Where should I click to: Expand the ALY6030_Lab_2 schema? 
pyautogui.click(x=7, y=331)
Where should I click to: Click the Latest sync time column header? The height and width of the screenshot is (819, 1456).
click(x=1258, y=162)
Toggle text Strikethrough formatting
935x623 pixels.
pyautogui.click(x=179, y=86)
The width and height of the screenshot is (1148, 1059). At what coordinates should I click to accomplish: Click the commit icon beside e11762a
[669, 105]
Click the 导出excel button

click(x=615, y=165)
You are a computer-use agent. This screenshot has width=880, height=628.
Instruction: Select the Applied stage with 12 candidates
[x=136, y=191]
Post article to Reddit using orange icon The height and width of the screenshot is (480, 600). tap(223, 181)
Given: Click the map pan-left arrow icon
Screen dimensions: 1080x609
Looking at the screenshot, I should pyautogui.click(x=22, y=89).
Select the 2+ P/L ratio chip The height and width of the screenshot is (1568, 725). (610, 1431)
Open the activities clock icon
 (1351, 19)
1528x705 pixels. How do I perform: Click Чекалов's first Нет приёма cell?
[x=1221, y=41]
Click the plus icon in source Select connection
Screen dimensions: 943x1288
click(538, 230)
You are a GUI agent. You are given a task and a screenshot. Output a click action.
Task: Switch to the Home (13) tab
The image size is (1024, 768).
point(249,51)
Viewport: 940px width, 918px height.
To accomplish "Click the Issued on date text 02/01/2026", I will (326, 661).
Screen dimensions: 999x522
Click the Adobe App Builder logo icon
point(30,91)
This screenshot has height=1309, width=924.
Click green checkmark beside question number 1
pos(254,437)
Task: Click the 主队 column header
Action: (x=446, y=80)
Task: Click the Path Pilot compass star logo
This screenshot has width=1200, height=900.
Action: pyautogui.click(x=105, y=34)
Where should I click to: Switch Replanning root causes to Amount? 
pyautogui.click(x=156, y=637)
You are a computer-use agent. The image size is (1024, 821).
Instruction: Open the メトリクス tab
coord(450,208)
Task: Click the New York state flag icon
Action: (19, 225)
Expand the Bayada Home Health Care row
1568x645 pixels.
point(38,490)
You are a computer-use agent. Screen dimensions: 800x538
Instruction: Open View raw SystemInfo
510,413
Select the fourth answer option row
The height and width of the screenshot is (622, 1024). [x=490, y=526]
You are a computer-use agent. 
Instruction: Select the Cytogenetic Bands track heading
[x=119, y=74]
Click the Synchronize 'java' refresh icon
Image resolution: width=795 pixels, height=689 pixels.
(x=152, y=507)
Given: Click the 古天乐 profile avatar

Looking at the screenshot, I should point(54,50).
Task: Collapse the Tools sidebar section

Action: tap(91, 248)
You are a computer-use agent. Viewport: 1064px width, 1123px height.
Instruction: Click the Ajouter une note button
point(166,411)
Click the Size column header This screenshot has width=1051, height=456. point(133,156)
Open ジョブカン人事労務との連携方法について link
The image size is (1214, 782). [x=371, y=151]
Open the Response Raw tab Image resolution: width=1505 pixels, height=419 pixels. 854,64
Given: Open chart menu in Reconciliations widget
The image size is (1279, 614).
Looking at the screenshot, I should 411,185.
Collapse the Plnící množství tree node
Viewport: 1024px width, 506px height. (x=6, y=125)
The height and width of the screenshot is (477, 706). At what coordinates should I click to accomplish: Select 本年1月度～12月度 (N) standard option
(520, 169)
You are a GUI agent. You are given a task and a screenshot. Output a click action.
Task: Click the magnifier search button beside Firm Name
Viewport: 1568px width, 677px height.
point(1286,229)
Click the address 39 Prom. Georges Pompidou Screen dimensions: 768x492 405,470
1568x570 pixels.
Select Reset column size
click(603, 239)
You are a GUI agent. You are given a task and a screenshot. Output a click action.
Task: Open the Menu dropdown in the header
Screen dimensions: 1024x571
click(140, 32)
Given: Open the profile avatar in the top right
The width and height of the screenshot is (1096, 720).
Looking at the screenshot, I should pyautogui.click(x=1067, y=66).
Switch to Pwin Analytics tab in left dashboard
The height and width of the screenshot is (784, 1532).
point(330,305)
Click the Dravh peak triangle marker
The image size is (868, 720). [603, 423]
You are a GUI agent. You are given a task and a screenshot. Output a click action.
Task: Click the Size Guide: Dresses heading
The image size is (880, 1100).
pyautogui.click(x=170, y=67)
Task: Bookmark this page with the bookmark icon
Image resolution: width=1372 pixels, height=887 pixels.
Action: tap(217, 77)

--------------------------------------------------

◆ Challenge
Could you recast every line of the records above as a numbered list, leaving out any blank lines?

◆ Full answer
1. Where should I click to: Expand the ALY6030_Lab_2 schema? 
2. pyautogui.click(x=7, y=331)
3. Where should I click to: Click the Latest sync time column header? The height and width of the screenshot is (819, 1456).
4. click(x=1258, y=162)
5. Toggle text Strikethrough formatting
6. 935x623 pixels.
7. pyautogui.click(x=179, y=86)
8. The width and height of the screenshot is (1148, 1059). At what coordinates should I click to accomplish: Click the commit icon beside e11762a
9. [669, 105]
10. Click the 导出excel button
11. click(x=615, y=165)
12. You are a computer-use agent. This screenshot has width=880, height=628.
13. Instruction: Select the Applied stage with 12 candidates
14. [x=136, y=191]
15. Post article to Reddit using orange icon The height and width of the screenshot is (480, 600). tap(223, 181)
16. Given: Click the map pan-left arrow icon
17. Screen dimensions: 1080x609
18. Looking at the screenshot, I should pyautogui.click(x=22, y=89).
19. Select the 2+ P/L ratio chip The height and width of the screenshot is (1568, 725). (610, 1431)
20. Open the activities clock icon
21.  (1351, 19)
22. 1528x705 pixels. How do I perform: Click Чекалов's first Нет приёма cell?
23. [x=1221, y=41]
24. Click the plus icon in source Select connection
25. Screen dimensions: 943x1288
26. click(538, 230)
27. You are a GUI agent. You are given a task and a screenshot. Output a click action.
28. Task: Switch to the Home (13) tab
29. The image size is (1024, 768).
30. point(249,51)
31. Viewport: 940px width, 918px height.
32. To accomplish "Click the Issued on date text 02/01/2026", I will (326, 661).
33. Screen dimensions: 999x522
34. Click the Adobe App Builder logo icon
35. point(30,91)
36. This screenshot has height=1309, width=924.
37. Click green checkmark beside question number 1
38. pos(254,437)
39. Task: Click the 主队 column header
40. Action: (x=446, y=80)
41. Task: Click the Path Pilot compass star logo
42. This screenshot has width=1200, height=900.
43. Action: pyautogui.click(x=105, y=34)
44. Where should I click to: Switch Replanning root causes to Amount? 
45. pyautogui.click(x=156, y=637)
46. You are a computer-use agent. The image size is (1024, 821).
47. Instruction: Open the メトリクス tab
48. coord(450,208)
49. Task: Click the New York state flag icon
50. Action: (19, 225)
51. Expand the Bayada Home Health Care row
52. 1568x645 pixels.
53. point(38,490)
54. You are a computer-use agent. Screen dimensions: 800x538
55. Instruction: Open View raw SystemInfo
56. 510,413
57. Select the fourth answer option row
58. The height and width of the screenshot is (622, 1024). [x=490, y=526]
59. You are a computer-use agent. 
60. Instruction: Select the Cytogenetic Bands track heading
61. [x=119, y=74]
62. Click the Synchronize 'java' refresh icon
63. Image resolution: width=795 pixels, height=689 pixels.
64. (x=152, y=507)
65. Given: Click the 古天乐 profile avatar
66. Looking at the screenshot, I should point(54,50).
67. Task: Collapse the Tools sidebar section
68. Action: tap(91, 248)
69. You are a computer-use agent. Viewport: 1064px width, 1123px height.
70. Instruction: Click the Ajouter une note button
71. point(166,411)
72. Click the Size column header This screenshot has width=1051, height=456. point(133,156)
73. Open ジョブカン人事労務との連携方法について link
74. The image size is (1214, 782). [x=371, y=151]
75. Open the Response Raw tab Image resolution: width=1505 pixels, height=419 pixels. 854,64
76. Given: Open chart menu in Reconciliations widget
77. The image size is (1279, 614).
78. Looking at the screenshot, I should 411,185.
79. Collapse the Plnící množství tree node
80. Viewport: 1024px width, 506px height. (x=6, y=125)
81. The height and width of the screenshot is (477, 706). At what coordinates should I click to accomplish: Select 本年1月度～12月度 (N) standard option
82. (520, 169)
83. You are a GUI agent. You are given a task and a screenshot. Output a click action.
84. Task: Click the magnifier search button beside Firm Name
85. Viewport: 1568px width, 677px height.
86. point(1286,229)
87. Click the address 39 Prom. Georges Pompidou Screen dimensions: 768x492 405,470
88. 1568x570 pixels.
89. Select Reset column size
90. click(603, 239)
91. You are a GUI agent. You are given a task and a screenshot. Output a click action.
92. Task: Open the Menu dropdown in the header
93. Screen dimensions: 1024x571
94. click(140, 32)
95. Given: Open the profile avatar in the top right
96. The width and height of the screenshot is (1096, 720).
97. Looking at the screenshot, I should pyautogui.click(x=1067, y=66).
98. Switch to Pwin Analytics tab in left dashboard
99. The height and width of the screenshot is (784, 1532).
100. point(330,305)
101. Click the Dravh peak triangle marker
102. The image size is (868, 720). [603, 423]
103. You are a GUI agent. You are given a task and a screenshot. Output a click action.
104. Task: Click the Size Guide: Dresses heading
105. The image size is (880, 1100).
106. pyautogui.click(x=170, y=67)
107. Task: Bookmark this page with the bookmark icon
108. Image resolution: width=1372 pixels, height=887 pixels.
109. Action: tap(217, 77)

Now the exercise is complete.